Read Esther 10
The Greatness of Mordecai
10 King Xerxes imposed tribute throughout the empire, to its distant shores. 2 And all his acts of power and might, together with a full account of the greatness of Mordecai, whom the king had promoted, are they not written in the book of the annals of the kings of Media and Persia? 3 Mordecai the Jew was second in rank to King Xerxes, preeminent among the Jews, and held in high esteem by his many fellow Jews, because he worked for the good of his people and spoke up for the welfare of all the Jews.
At first glance, Esther 10 might seem a bit unnecessary. What can we actually learn about God from three verses at the end of a book in which God is never mentioned? We can learn quite a bit, actually.
In the first two verses, we find it harder to see anything to apply to our lives, but this is why Scripture is amazing. In verses 1 and 2, we read about King Xerxes, saying he “imposed tribute throughout the empire, to its distant shores.” This seems insignificant to us today, but here we see the scope of the power of King Xerxes. He holds the power to enforce a tax all the way to the edges of an empire that pushed the borders of modern-day Greece and India! The author, in verse 2, essentially tells the ancient readers to fact-check him in the records of Xerxes’ rule.
Once the power of Xerxes had been firmly established in the reader’s mind, the author moves to point out that Mordecai, the Jewish man, was second in power only to Xerxes himself over this massive empire. Not only was he second in command, but he “worked for the good of his people and spoke up for the welfare of all the Jews.” Mordecai was given this power by God and he used it for the benefit of the people of God. Does this sound familiar to you?
Way back in Genesis 41, we read of a guy named Joseph. Joseph, too, was Jewish, and he was named second-in-command to Pharaoh, King of Egypt, at a time when Egypt was as powerful as anyone in the world. The point of drawing this parallel is this: God protects and provides for His people. Both Joseph and Mordecai went through tremendous trial before ascending to their positions, and both were used by God in positions of power to provide for His people (Joseph feeding them in the famine) and protect His people (Mordecai halting and reversing the edict to kill the Jews).

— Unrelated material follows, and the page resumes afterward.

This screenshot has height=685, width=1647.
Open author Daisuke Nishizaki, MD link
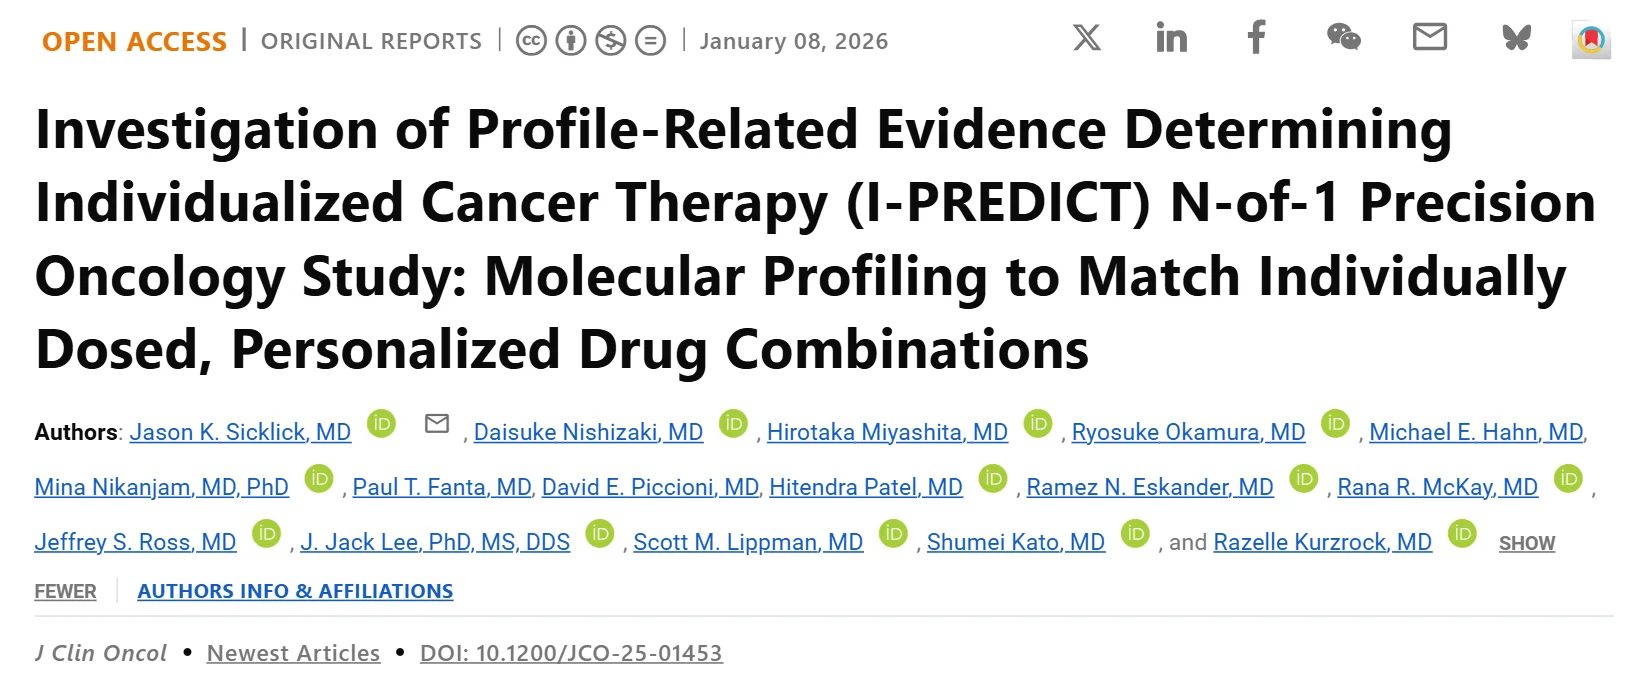[x=588, y=432]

A final point from this section, as small as it is, is a reminder of the power of Scripture. Paul said it best in 2 Timothy 3:16-17:
“All Scripture is God-breathed and is useful for teaching, rebuking, correcting, and training in righteousness, so that the servant of God may be thoroughly equipped for every good work.”
- What stood out to you most in these verses? Was it the power of Xerxes? The position of Mordecai? Or something else?
- Upon further reflection on your answer to question 1, what can we learn about God?
- Has this study changed the way you view the “insignificant details” in Scripture? How will this change how you read the Bible?